Loneliness for an extended period of time can lead to social isolation, anxiety, and desperation. The first step in preventing loneliness is recognizing the signs and cues that your child may be lonely.
There are different traits of personalities that can be observed in children. Some are exuberant, full of energy and they are popular at home or at school. There is another kind of children who do not enjoy the limelight and instead spend their time in the shadows.
These children do not have many friends and are often subjected to intense humiliation at school. Your child may be among them and it is important to identify the signs while your child is still young.
The probability of your child being a loner is magnified if he/she has had a troubled childhood. Events like divorce of the parents or frequent quarrels at home may be affecting a child irreparably.
At times, the reason lies in the psychological trauma encountered during the initial years at school.
There is a need to identify the traits of a loner. This way you can know if your child is one.
There are children who are silent and there are those who are introverts. Though the former does not speak much, he/she is known to respond and be interested in happenings around him/her. The latter, however, is least bothered. Instead, he/she is deeply drawn within himself.
A loner may prefer to spend time locked up in his/her room instead of going for a game of football.
This is a universal trait of a loner. At school, he/she would be little known by peers and show little signs of wanting to interact with any.
A loner would show little interest in activities that other children around him/her might find interesting.
A loner may lack essential social skills that his/her peers would have developed. Such children may be characteristically shy and show a reluctance to meet people.

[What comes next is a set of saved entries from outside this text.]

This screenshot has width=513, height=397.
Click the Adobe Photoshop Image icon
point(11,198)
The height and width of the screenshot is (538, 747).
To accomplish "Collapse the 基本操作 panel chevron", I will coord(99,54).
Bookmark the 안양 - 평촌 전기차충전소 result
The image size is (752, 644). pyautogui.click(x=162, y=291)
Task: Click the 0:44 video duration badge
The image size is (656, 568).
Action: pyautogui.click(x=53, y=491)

Although being a loner is not rare, the trait is not a healthy one. A healthy social interaction is desirable in everyday life. Many a time, such a child can fall into long-term depression unless this tendency is countered.
You, as a parent, can help your child come out of the shell and enjoy the company of those around him/her.

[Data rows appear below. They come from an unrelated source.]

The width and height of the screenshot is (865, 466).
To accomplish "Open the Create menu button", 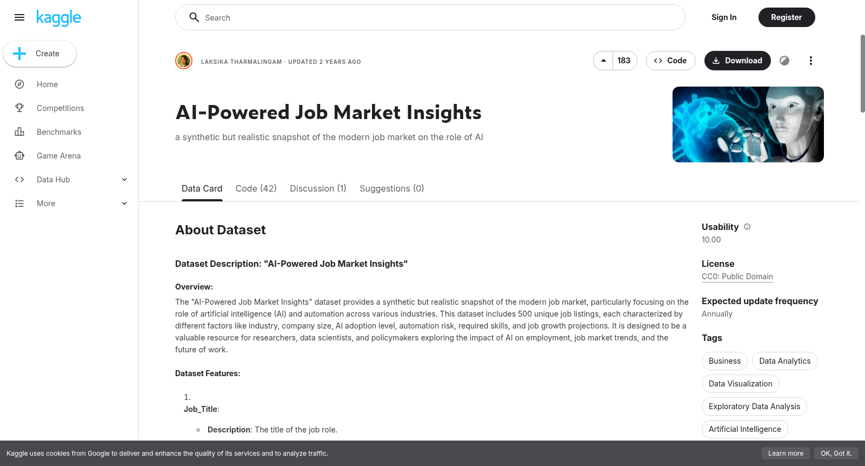I will [40, 54].
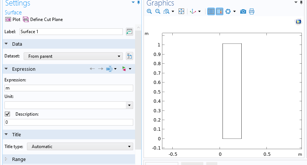
Task: Click the Zoom Out magnifier icon
Action: coord(158,12)
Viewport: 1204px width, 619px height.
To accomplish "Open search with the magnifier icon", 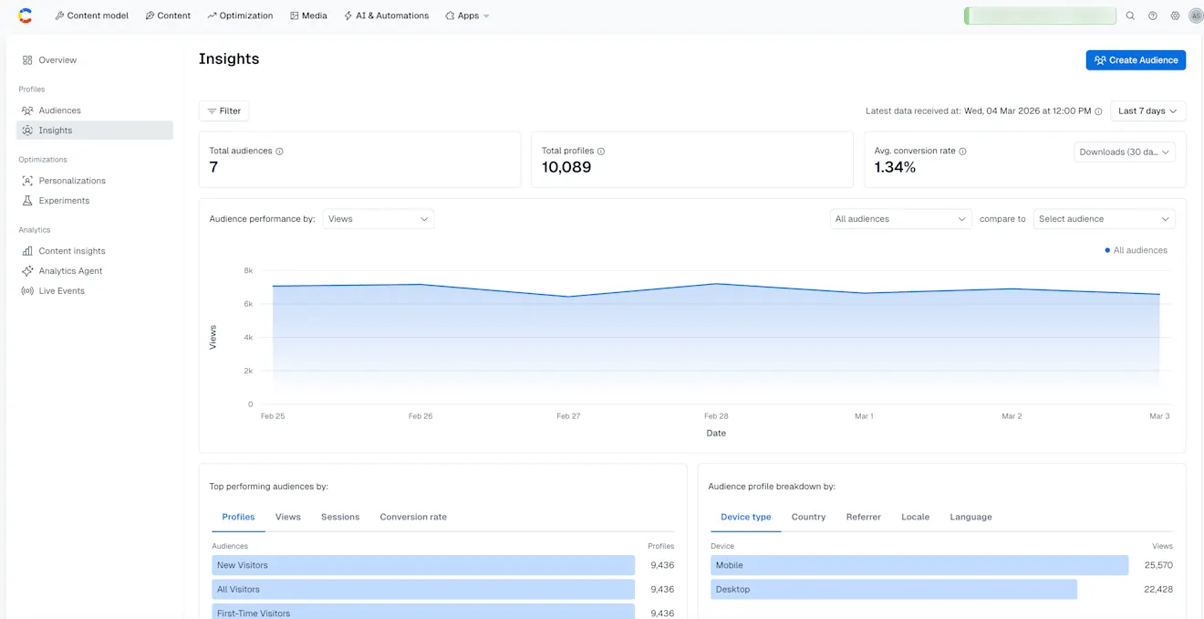I will click(1131, 16).
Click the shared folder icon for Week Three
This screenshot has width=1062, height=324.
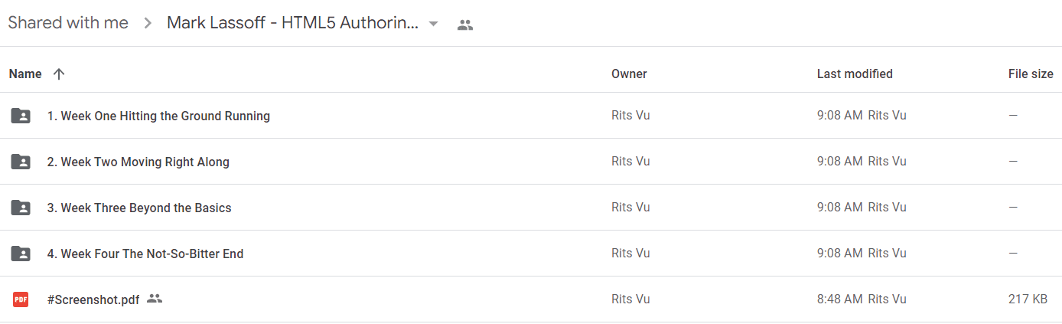(21, 208)
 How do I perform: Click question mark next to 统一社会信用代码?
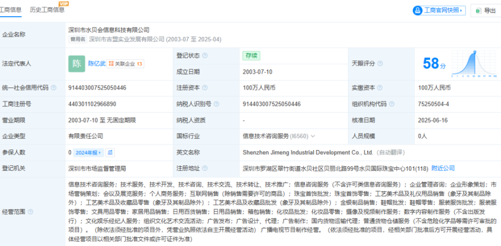coord(53,88)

This would have the counter effect of turning him/her into a rebel. Instead, forge a harmonious relationship with your child.
Instead of advice, try and engage with him/her in activities that he/she might enjoy.
This may be by encouraging him to take up hobby classes or by inviting his/her friends over. Try to be the bridge between your child and the rest of the world.
A counselor can be of great help in this regard. He would be able to prescribe therapy sessions and remedial procedures to help your child.
It is important to understand that a loner can undergo a tremendous change once he is past the teenage years. Also, it is important to understand and respect the wishes of your child.
It is not necessary that your child is a social icon, but having a certain degree of socialism can help him achieve great things in life.